I will only talk about the keyboard but the same applies for the mouse or whatever input device you 'd like.
I have a IInput interface and a DXInput class deriving fron IInterface (I can make a SDLInput class or whatever as long as it derives from IInput).

At the start of each frame I "poll" the status of the keyboard and keep it in a integer array. Let's say it's declared as "int m_Keys[256]".
I also keep another array handy to store the states I 'm interested in. *Not* the states as returned by polling the device, but my own states (int m_States[256]).
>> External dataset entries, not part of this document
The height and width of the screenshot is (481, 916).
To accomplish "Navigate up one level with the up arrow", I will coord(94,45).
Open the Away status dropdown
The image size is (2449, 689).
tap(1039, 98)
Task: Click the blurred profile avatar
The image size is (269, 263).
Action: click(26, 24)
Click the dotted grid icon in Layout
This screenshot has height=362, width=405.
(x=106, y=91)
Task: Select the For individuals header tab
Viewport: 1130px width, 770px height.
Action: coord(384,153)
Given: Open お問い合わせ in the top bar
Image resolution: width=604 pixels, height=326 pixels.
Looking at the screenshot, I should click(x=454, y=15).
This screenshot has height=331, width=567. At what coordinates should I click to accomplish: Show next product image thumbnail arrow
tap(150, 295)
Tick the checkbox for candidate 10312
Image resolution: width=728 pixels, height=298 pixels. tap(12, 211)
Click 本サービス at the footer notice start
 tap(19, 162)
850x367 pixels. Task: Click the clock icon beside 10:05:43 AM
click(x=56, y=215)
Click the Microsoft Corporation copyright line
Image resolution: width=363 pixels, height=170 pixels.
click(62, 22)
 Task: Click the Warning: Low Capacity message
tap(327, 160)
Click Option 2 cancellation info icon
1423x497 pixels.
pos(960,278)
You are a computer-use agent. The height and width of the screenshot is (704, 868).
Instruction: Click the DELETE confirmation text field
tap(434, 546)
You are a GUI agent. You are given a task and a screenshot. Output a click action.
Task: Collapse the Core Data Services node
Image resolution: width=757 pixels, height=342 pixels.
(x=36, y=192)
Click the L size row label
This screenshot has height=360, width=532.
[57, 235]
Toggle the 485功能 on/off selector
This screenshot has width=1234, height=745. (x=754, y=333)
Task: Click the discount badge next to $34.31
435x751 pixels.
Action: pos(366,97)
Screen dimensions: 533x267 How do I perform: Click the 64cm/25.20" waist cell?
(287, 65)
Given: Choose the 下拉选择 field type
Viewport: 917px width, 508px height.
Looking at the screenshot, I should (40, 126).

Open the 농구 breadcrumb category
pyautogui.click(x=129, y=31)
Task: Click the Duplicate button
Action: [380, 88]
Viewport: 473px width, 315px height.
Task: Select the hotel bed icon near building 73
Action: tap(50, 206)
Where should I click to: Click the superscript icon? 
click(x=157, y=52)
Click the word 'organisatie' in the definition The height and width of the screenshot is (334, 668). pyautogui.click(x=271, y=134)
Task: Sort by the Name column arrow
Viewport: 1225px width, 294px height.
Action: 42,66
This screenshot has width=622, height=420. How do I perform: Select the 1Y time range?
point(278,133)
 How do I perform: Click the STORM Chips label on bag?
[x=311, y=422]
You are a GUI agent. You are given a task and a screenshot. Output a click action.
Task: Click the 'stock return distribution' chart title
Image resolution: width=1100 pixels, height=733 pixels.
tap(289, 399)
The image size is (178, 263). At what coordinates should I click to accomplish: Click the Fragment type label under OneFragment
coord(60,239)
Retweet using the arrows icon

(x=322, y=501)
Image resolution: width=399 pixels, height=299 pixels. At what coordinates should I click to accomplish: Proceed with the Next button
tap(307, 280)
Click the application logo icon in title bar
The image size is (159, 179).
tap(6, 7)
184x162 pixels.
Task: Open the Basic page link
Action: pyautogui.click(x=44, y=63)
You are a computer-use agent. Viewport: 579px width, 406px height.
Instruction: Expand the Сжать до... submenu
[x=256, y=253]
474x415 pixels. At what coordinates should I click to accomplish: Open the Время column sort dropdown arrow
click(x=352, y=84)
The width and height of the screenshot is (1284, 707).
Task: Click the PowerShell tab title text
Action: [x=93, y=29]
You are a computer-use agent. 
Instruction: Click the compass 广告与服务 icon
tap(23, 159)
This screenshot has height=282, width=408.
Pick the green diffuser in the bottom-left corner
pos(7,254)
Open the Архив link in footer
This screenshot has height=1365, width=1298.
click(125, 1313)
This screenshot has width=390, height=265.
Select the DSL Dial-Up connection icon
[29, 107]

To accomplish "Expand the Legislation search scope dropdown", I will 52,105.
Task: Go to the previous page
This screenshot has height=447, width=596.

After I poll the keyboard state, I run a loop through all 256 elements of m_Keys and by checking it's current status with its previous frame's state I come to some very nice conclusions about the relative state changes, like if the key has just been pressed, or has just been released etc. The most interesting part is that using some bit manipulation, I "flag" this state in the states array.
If it seems confusing, here's example pseudocode:


// some flags for m_States
#define RELEASED 0x00
#define JUST_PRESSED 0x01
#define JUST_RELEASED 0x02
#define PRESSED 0x04

for (int i = 0; i < 256; ++i)
{
if (m_Keys[i])
{
// the key was "polled" as "pressed"; let's check it out
if (m_States[i] & PRESSED == 0) // this key was *not* pressed last frame
{
// see? not only it's marked "pressed" but "just pressed" too...
m_States[i] = PRESSED | JUST_PRESSED;
}
// similar logic follows for other states
else if (...)
{
}
else if (...)
{
}
}
}



See what's going on here? I only have to use IInput::Key(int key, int flags) to check a key out. E.g input->Key(SDLK_C, JUST_PRESSED) will return true only if the "C" key was *just* pressed.
I have gone a step further and have added some timing and generate KEY_REPEAT too (for text input in my GUI classes). The point is you can add whatever flags in the m_States array. Anything that helps you in your game...

You can use this input handling class as a singleton or pass it as a parameter to your ProcessInput() function.

That's it. If something seems confusing I 'd be glad to clarify it.

HTH,
Yiannis.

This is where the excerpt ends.